Mais do que isso, devemos questionar se este tipo de medidas pode contribuir para a criação de um sistema geral de identificação que, além de registar e armazenar os nossos dados pessoais, pode ainda ser utilizado para rastrear a nossa localização, concretamente através do registo de entrada em locais (além dos aeroportos, claro) onde seja exigida a exibição do certificado. A ser esse o caso, tudo indica que os nossos Direitos, Liberdades e Garantias podem estar em risco. É difícil visualizar um mundo onde existe uma forma digital de monitorizar todos os nossos movimentos e actividades, ou seja, um mundo onde não podemos passar pela porta de um local de trabalho, escola ou, mesmo, um restaurante, sem sermos fiscalizados através do nosso dispositivo móvel e ser inscrito o registo dos nossos dados pessoais nesse local e, por sua vez, numa única base de dados. Nesse cenário, a hípervigilância será completamente banalizada e normalizada, tal como a aceitação acrítica e a submissão das pessoas perante este tipo de medidas.
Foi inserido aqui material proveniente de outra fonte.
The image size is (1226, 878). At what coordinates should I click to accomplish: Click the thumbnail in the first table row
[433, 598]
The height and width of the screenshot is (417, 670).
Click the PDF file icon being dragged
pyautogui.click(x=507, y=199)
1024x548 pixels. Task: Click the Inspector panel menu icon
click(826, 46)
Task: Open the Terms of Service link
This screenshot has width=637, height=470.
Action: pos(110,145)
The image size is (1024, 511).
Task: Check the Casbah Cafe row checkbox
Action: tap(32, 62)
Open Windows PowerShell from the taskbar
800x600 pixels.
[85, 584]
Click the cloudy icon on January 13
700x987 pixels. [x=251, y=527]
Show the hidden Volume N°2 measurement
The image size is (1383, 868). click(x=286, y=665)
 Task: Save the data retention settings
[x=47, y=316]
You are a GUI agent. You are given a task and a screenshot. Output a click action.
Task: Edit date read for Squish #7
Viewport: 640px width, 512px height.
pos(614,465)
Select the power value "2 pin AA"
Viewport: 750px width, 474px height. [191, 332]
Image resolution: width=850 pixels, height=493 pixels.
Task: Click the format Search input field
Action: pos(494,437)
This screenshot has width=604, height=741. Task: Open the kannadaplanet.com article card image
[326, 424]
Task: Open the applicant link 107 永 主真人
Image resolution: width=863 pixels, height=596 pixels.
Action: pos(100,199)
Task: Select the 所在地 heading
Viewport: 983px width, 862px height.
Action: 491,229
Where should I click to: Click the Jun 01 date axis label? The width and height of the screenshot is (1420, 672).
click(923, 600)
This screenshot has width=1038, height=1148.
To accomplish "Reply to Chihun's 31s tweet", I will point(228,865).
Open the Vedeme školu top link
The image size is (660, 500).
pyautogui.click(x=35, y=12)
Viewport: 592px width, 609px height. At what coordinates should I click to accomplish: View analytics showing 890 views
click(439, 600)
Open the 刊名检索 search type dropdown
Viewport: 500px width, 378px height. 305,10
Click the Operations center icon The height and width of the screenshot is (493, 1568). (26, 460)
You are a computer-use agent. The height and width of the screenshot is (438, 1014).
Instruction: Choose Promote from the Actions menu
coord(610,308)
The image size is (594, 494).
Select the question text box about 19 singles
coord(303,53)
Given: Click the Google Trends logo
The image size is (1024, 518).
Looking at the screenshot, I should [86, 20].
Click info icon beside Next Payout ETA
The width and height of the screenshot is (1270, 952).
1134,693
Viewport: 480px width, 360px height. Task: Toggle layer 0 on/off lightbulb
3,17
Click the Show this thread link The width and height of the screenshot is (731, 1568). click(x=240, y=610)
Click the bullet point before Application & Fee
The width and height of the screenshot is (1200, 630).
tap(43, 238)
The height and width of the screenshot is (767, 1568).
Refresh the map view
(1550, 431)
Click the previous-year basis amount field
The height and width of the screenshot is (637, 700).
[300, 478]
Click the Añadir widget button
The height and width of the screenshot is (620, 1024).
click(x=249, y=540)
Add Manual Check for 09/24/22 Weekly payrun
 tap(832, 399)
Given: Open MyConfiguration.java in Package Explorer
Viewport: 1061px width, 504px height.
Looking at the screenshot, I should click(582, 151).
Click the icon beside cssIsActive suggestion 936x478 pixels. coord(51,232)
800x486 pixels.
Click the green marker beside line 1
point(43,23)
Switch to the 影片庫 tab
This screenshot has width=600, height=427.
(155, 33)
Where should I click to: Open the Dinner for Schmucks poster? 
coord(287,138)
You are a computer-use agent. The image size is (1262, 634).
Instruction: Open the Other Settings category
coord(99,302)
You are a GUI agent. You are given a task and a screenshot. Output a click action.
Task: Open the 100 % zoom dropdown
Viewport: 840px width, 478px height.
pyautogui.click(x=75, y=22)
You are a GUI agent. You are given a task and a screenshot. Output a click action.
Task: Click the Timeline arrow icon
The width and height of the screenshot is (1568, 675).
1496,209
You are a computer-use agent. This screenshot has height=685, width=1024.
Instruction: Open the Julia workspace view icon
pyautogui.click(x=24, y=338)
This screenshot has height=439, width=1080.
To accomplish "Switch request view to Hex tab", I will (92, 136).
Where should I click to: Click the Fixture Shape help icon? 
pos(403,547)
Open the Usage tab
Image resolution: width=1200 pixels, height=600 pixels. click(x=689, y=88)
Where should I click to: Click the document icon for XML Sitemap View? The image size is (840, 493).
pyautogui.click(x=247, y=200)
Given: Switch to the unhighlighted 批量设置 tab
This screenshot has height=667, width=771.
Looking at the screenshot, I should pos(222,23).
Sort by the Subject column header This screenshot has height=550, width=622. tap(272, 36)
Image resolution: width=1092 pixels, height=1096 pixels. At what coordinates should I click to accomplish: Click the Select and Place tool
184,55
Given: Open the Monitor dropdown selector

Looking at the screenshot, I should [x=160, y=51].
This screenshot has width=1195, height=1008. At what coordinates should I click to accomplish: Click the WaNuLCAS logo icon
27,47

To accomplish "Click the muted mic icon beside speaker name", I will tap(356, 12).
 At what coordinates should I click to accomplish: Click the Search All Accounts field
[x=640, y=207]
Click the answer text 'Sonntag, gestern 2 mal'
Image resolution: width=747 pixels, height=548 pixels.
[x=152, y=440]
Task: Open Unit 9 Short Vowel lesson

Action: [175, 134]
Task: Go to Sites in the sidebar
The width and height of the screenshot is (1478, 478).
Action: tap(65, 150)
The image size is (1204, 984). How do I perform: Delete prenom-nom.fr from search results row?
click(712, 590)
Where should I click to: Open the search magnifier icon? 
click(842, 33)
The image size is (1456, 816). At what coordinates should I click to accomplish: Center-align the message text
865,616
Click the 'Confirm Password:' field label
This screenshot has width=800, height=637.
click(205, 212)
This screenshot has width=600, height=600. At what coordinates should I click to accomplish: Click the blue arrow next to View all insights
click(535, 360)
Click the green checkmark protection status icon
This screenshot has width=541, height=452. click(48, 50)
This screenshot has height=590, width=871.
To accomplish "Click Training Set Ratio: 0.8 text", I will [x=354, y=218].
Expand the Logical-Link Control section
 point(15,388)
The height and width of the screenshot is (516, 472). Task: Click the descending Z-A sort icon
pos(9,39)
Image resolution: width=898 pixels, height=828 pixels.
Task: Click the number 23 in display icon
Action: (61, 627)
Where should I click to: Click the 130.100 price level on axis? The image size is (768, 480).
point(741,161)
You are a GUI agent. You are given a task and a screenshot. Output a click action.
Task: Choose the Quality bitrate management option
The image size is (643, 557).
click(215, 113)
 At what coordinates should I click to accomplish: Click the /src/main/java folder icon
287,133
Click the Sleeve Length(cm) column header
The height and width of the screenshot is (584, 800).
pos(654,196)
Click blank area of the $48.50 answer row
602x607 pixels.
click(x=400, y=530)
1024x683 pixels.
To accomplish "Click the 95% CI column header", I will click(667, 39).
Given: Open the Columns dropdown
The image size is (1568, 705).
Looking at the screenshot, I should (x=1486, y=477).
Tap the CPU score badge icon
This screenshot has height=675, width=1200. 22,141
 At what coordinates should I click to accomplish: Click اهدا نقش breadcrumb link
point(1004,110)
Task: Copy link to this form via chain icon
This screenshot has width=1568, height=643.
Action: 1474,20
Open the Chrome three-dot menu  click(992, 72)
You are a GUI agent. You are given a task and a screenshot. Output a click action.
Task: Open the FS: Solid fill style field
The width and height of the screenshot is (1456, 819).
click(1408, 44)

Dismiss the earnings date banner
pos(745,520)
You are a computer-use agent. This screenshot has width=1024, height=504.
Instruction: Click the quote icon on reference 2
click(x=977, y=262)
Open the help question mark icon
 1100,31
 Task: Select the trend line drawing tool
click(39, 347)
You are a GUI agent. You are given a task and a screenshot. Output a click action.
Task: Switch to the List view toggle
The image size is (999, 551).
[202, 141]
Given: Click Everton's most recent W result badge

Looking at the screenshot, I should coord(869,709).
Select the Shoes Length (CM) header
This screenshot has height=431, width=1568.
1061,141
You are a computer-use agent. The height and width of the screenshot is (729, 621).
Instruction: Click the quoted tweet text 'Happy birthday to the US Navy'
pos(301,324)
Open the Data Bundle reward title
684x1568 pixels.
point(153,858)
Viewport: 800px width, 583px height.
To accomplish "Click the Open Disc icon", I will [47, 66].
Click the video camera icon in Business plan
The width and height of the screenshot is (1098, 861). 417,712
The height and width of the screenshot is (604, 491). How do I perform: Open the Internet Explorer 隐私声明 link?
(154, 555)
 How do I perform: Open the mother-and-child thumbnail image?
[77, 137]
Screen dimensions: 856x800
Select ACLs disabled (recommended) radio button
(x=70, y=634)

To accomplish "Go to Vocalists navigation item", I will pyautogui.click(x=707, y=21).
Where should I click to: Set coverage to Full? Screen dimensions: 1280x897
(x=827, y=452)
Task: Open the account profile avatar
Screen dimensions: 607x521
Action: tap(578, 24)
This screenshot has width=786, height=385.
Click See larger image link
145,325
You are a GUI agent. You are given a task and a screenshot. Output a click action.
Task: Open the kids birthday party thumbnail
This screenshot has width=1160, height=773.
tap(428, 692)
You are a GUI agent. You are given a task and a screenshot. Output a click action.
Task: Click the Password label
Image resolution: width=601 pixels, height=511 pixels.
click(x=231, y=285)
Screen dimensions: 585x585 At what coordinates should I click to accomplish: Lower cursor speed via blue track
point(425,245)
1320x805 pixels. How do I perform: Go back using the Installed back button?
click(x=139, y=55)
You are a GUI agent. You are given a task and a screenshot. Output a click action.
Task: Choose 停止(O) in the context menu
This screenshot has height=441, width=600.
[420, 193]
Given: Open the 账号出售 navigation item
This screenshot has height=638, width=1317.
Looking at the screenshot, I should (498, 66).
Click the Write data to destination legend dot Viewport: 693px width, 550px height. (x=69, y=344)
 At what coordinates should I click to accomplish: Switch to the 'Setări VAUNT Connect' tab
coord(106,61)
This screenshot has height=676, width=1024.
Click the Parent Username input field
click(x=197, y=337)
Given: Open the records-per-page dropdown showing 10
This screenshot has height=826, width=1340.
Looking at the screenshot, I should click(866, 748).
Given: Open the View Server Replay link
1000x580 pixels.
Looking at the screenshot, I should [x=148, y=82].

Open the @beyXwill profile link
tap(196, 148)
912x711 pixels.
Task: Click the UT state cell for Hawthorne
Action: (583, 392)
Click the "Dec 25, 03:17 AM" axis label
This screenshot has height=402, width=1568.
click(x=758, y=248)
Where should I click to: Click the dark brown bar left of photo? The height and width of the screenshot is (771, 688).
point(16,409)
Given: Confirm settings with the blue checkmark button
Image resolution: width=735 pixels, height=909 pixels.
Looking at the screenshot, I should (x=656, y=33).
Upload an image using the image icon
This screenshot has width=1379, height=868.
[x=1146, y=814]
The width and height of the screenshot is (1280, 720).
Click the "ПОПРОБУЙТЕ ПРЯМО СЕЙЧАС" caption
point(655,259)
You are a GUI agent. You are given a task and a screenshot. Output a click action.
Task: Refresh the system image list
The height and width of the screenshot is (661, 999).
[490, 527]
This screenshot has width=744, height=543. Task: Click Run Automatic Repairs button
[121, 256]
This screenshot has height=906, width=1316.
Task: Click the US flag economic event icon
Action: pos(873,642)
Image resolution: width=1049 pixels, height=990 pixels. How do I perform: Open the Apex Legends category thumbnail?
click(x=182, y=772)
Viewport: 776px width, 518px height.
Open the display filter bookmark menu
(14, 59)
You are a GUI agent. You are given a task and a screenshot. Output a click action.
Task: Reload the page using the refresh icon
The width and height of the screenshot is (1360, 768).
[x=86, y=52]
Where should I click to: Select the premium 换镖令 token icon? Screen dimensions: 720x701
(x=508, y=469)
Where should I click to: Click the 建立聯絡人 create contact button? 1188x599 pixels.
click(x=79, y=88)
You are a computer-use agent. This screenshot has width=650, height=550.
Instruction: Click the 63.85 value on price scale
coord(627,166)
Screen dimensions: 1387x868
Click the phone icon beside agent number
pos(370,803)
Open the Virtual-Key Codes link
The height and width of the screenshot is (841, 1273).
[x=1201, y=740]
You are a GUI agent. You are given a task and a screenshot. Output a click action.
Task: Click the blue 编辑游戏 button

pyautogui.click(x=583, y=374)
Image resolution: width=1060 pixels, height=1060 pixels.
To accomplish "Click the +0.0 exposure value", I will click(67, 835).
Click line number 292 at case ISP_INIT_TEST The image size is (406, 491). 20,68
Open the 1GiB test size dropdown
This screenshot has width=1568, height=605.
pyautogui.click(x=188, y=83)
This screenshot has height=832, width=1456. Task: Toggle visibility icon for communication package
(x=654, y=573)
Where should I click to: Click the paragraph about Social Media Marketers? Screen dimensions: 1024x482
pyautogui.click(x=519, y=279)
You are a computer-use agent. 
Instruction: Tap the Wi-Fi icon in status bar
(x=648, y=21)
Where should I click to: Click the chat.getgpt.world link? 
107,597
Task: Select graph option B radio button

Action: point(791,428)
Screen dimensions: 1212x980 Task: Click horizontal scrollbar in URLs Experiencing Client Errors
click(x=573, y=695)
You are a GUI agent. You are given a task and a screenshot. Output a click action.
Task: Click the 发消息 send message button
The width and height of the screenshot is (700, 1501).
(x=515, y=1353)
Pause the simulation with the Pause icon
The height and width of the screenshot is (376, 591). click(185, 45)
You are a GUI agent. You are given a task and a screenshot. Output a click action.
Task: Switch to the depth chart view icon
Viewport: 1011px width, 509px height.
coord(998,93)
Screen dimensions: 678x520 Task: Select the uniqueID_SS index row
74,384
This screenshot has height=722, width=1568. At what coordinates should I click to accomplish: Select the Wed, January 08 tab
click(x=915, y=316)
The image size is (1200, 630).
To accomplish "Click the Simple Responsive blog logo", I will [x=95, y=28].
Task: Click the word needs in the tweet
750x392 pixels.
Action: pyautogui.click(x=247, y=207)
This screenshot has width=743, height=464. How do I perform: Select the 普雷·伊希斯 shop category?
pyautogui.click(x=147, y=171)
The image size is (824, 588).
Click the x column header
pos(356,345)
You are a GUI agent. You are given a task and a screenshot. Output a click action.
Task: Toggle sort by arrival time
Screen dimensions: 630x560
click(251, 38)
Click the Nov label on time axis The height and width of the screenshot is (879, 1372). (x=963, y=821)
Um sistema de vigilância desta natureza pode, muito facilmente, ser ampliado para registar não apenas a situação de imunidade da pessoa, mas qualquer outra informação pessoal que as autoridades venham a considerar necessária – por exemplo, com vista a prevenir ou combater determinado problema que entretanto suceda… Já dizia Thomas Jefferson: “When injustice becomes law, resistance becomes duty”.

(1) Vide ainda a proposta relativa a cidadãos de Estados terceiros com residência na UE ou nos territórios dos Estados-membros, disponível para consulta aqui

(2) Sobre as especificidades do certificado (não inclui especificidades técnicas), vide o projecto da eHealth Network, «Interoperability of health certificates Trust framework V.1.0» datado de 12 de Março de 2021 e disponível para consulta aqui.

(3) Vide, a este respeito, o «Comunicado da Comissão Europeia ao Parlamento Europeu, ao Conselho Europeu e ao Conselho: um caminho comum para uma reabertura segura e sustentada», acessível aqui.

(4) As informações relativas às vacinas encontram-se disponíveis para consulta aqui

(5) A este respeito, vide as informações constantes da página de internet da Organização Mundial de Saúde.

(6) Vide, a este respeito, a notícia do CNBC, «Vaccine passports’ will help you travel abroad this year. But they won’t be without their challenges», datada de 5 de Março de 2021.

(7) Sobre o sistema de vigilância na China, vide a notícia do New York Times, de 1 de Março de 2021.